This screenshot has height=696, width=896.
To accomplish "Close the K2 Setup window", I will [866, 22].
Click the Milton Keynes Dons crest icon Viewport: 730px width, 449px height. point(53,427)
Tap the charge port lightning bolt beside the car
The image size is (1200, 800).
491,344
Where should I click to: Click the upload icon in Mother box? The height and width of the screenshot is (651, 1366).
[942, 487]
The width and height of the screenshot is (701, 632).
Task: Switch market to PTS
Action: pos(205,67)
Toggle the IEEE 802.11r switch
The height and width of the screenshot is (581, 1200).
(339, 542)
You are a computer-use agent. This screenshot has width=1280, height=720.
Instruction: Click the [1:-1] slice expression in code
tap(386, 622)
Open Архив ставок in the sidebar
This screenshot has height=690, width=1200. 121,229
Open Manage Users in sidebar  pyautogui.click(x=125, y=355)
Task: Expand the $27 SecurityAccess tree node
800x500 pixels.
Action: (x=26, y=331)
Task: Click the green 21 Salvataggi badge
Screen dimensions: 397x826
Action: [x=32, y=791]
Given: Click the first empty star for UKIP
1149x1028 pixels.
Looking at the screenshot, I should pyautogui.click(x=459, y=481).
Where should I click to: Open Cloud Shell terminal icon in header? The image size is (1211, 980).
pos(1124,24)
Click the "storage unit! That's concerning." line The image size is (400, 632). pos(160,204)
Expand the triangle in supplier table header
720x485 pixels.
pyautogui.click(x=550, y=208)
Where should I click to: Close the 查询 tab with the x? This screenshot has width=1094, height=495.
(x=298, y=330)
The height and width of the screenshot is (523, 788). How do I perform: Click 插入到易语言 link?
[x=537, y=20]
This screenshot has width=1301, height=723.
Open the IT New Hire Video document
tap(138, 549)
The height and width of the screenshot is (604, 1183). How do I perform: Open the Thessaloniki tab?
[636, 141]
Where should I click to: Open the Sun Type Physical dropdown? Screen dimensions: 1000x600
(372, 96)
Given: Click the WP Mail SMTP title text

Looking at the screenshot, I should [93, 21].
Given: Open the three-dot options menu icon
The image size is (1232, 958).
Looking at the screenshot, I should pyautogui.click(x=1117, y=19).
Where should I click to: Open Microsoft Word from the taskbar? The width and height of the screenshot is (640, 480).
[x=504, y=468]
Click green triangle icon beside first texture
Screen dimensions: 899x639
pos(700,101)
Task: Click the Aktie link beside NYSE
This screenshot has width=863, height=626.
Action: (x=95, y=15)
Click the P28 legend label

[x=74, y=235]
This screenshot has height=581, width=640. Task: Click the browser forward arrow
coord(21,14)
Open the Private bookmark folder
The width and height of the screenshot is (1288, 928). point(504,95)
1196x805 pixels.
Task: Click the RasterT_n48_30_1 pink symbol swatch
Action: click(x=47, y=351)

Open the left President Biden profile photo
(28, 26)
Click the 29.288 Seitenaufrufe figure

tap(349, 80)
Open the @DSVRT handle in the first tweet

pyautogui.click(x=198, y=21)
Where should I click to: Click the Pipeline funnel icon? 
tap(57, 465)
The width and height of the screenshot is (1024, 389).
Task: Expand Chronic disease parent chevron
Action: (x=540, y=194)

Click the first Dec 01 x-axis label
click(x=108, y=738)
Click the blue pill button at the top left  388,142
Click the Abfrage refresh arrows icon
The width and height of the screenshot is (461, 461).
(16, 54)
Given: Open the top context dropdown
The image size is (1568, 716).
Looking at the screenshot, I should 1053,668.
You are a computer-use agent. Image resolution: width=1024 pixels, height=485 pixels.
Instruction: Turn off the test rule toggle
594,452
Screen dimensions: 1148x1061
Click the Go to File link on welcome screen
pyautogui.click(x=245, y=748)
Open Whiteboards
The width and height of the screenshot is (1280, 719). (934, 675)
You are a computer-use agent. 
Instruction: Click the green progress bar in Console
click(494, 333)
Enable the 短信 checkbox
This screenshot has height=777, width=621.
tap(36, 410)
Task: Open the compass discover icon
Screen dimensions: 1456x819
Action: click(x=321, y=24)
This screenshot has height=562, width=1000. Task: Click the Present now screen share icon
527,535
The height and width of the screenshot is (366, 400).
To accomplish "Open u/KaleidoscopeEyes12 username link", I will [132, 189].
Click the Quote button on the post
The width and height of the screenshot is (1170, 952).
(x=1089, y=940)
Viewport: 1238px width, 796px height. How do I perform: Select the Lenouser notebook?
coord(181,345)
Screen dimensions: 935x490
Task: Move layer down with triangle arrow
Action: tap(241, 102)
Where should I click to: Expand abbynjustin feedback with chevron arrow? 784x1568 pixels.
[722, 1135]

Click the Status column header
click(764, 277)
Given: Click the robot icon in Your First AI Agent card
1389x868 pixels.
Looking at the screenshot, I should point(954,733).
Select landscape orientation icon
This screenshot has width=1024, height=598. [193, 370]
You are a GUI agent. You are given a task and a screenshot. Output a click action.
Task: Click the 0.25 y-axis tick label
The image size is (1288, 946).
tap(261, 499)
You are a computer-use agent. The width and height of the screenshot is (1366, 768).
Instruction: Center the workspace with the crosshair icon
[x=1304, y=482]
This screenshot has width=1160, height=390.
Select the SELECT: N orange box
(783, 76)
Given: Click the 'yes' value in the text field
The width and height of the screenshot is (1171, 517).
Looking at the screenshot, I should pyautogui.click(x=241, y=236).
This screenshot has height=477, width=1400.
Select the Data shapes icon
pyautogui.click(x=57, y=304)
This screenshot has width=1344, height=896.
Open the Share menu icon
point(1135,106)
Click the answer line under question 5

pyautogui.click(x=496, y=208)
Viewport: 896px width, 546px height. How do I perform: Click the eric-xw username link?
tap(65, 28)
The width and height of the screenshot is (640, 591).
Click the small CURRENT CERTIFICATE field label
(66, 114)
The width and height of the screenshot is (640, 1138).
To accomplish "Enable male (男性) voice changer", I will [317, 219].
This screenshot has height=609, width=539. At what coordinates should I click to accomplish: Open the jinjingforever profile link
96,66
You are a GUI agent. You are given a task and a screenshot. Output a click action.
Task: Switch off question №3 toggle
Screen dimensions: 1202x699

Task objective:
The lines above that hold the word "will" should be found and copied out.

Solved problem:
To accomplish "Close the K2 Setup window", I will [866, 22].
To accomplish "Open u/KaleidoscopeEyes12 username link", I will [132, 189].
To accomplish "Enable male (男性) voice changer", I will [317, 219].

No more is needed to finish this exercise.